The Liquidation of the Greek Catholic Church in Czechoslovakia in 1950
 
Michal Barnovský

The author concentrates on a barely researched chapter of Czechoslovak history, namely on the repression of the Churches in Czechoslovakia by the Communist Party of Czechoslovakia. He states that in 1948, there were officially 305,645 Greek Catholics in Czechoslovakia, of which 237,245 were in Slovakia, forming a more compact whole only in eastern Slovakia. From the liberation and restoration of Czechoslovakia in May 1945 to the Communist takeover in February 1948, the authorities that were in power, including the Communists, took a favourable position towards the Greek Catholic Church. They did not interfere with its pastoral work and perceived it as an opposition to the totalitarian régime of the Slovak State in 1939–45. In the case of the Communists this attitude, which was in contrast to their antipathy to the Roman Catholic Church, was disturbed in 1947 by the suspicion that the Greek Catholics supported the Bandera gang (members of the Ukrainian Insurrection Army).

A radical change in the state policy towards the Greek Catholic Church, as the author argues, took place in the period from Summer 1948 to May 1950. At that time, the Communist régime labelled this church the most reactionary of all and from 1949, followed the Soviet model and prepared to liquidate it by returning Greek Catholics to the ‘faith of their fathers’ – Eastern Orthodoxy. In this effort, the régime was also assisted by the hierarchy of the Russian Orthodox Church in Czechoslovakia, coordinated with the Eastern Orthodox Church in Russia; the course of events was, furthermore, influenced by Soviet Communists. The author points out that the role and interests of the individual parties in this process have not yet been completely clarified. In Ferbruary 1950 the Operation P (for pravoslávie, i.e. Eastern Orthodox) began. Committees for the return to the Eastern Orthodox Church were set up in the districts and towns inhabited by Greek Catholics. The operation culminated on April 28th, 1950 with the staged assembly of Greek Catholics in Prešov, which proclaimed the abolishment of the Uzhorod Union of 1646 and reunification with the Eastern Orthodox Church. From that point on, from the point of view of the régime, the Greek Catholic Church in Czechoslovakia ceased to exist, though the entire operation was in contradiction to both the Constitution, which proclaimed freedom of religion, and the Canonical Law. The majority of the Greek Catholic priests and congregations did not come to terms with the imposed Eastern Orthodoxy. The Greek Catholic Church was not allowed until the democratization process of the Spring of 1968.

INFORMATION SUPPLIED:

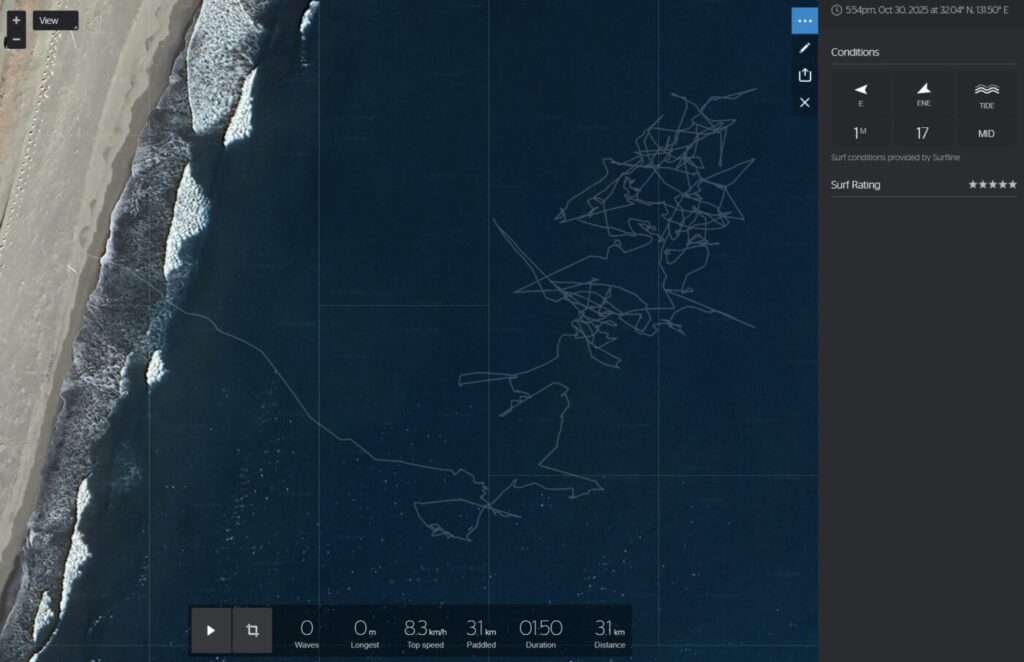Select the 17 wind speed value

point(923,133)
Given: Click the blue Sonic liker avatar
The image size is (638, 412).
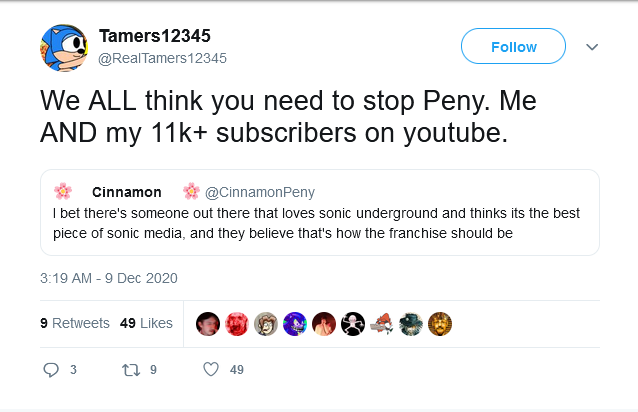Looking at the screenshot, I should point(295,323).
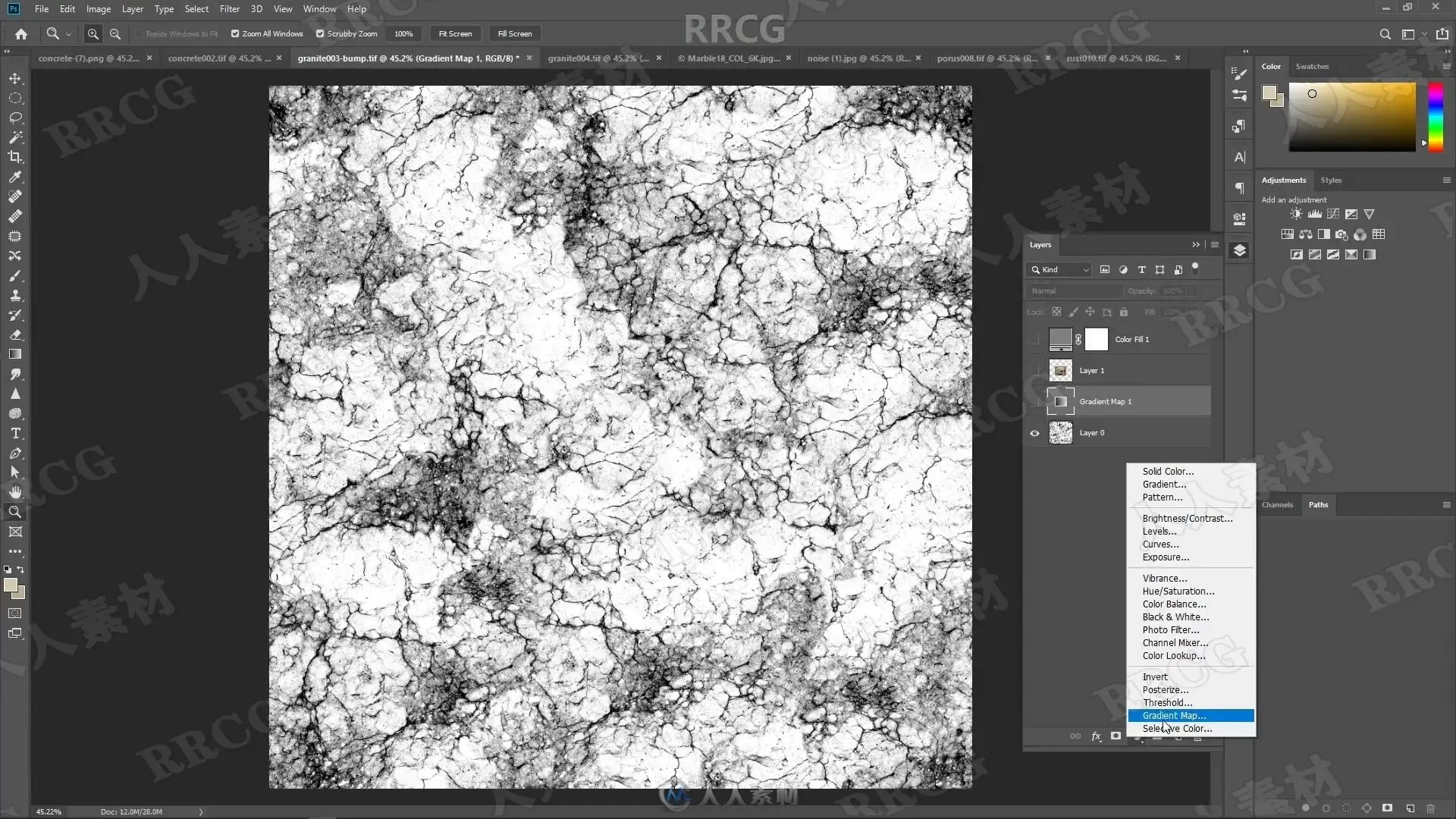This screenshot has height=819, width=1456.
Task: Select the Gradient tool
Action: pyautogui.click(x=15, y=354)
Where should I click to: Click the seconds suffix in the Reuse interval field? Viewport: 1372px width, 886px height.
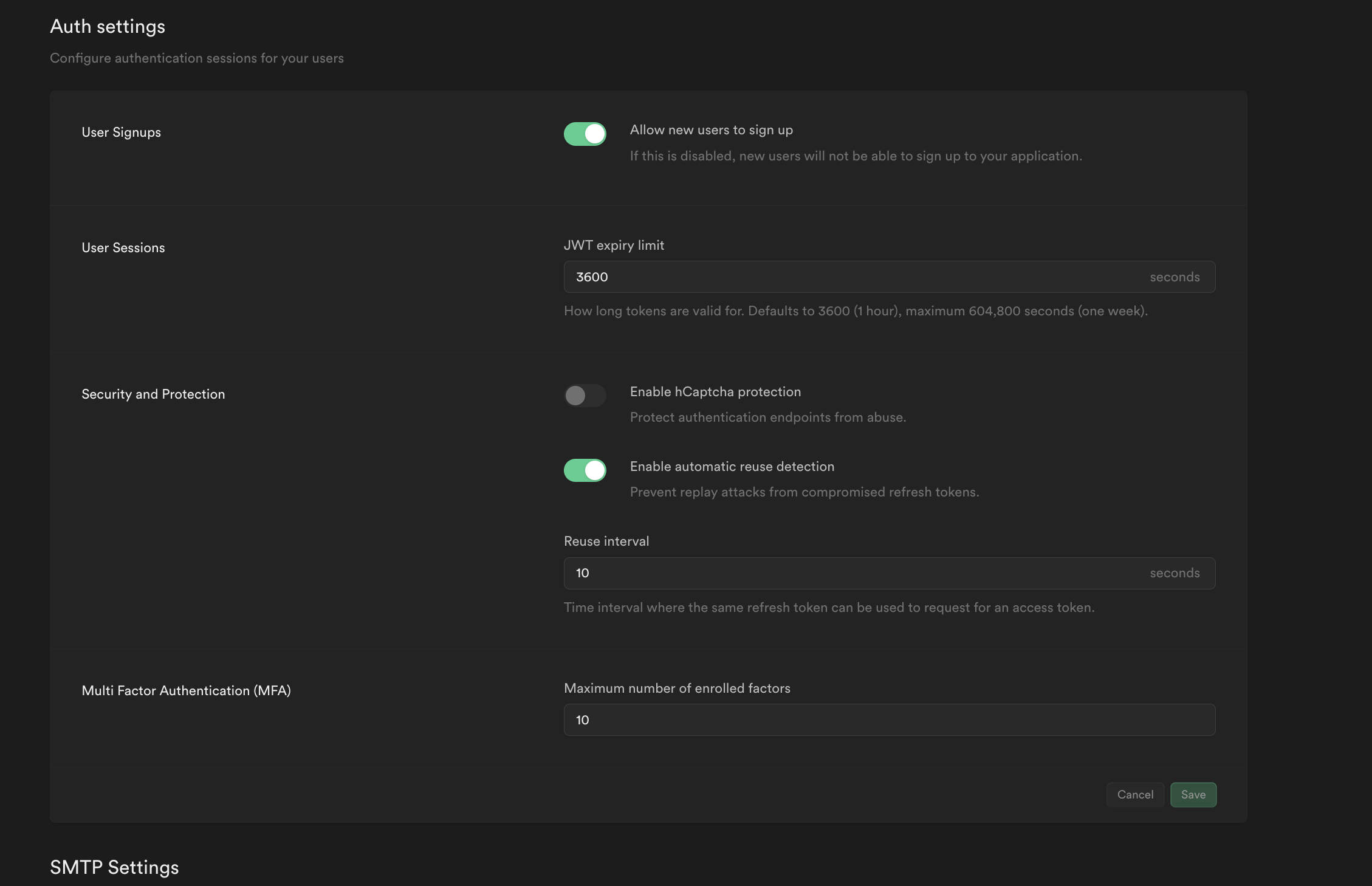coord(1175,573)
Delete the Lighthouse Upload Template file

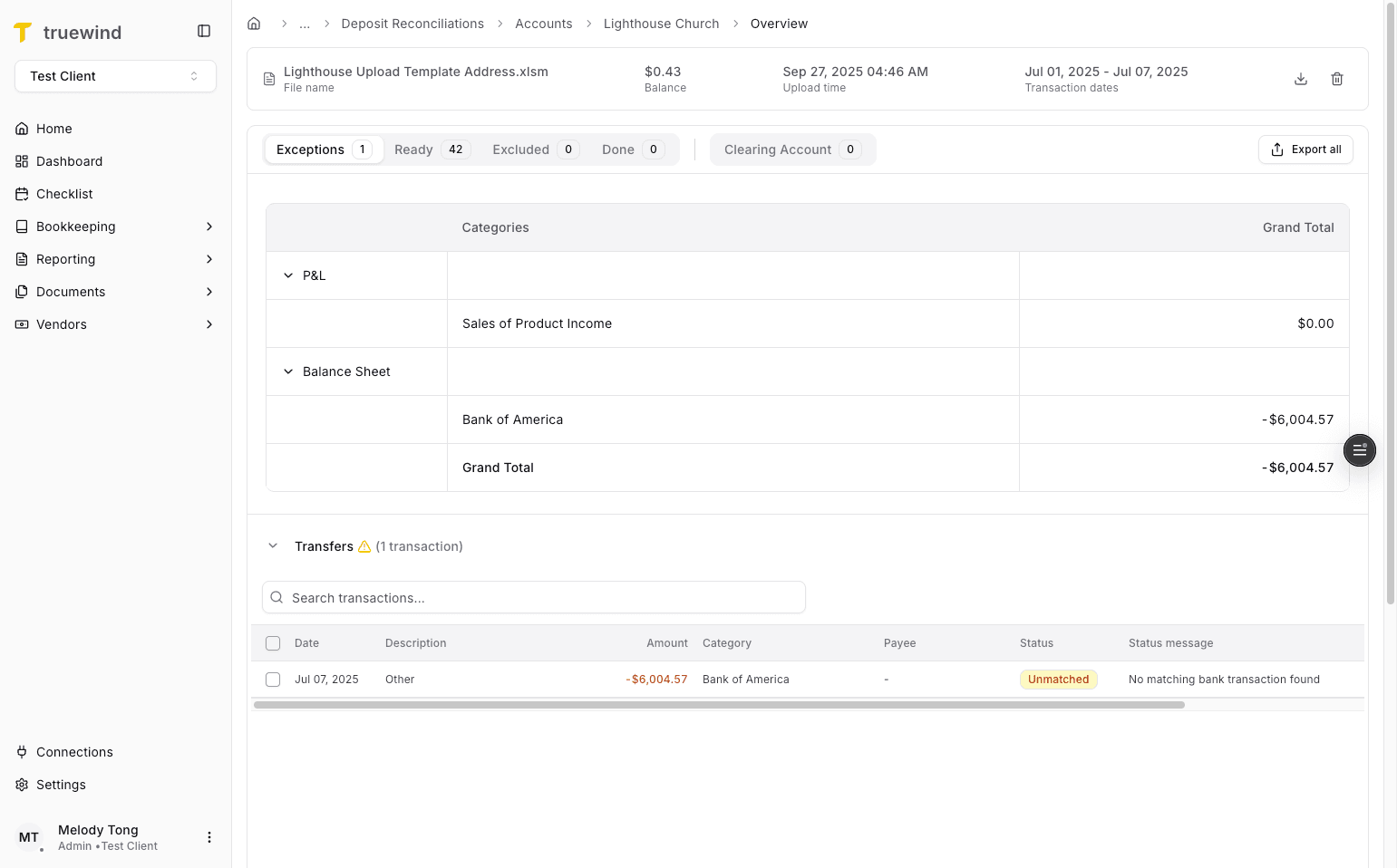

WHAT TO WORK ON:
a – According to the passage on the Greek Catholic Church in Czechoslovakia, how many Greek Catholics were officially counted in Czechoslovakia in 1948?
b – Duplicate everything in the rows from the line containing "Where should I" down to the end of the rows, leaving out the pictures.

RESPONSES IN ORDER:
a – 305,645

b –
Where should I click to: Click the seconds suffix in the Reuse interval field? Viewport: 1372px width, 886px height.
coord(1175,573)
Delete the Lighthouse Upload Template file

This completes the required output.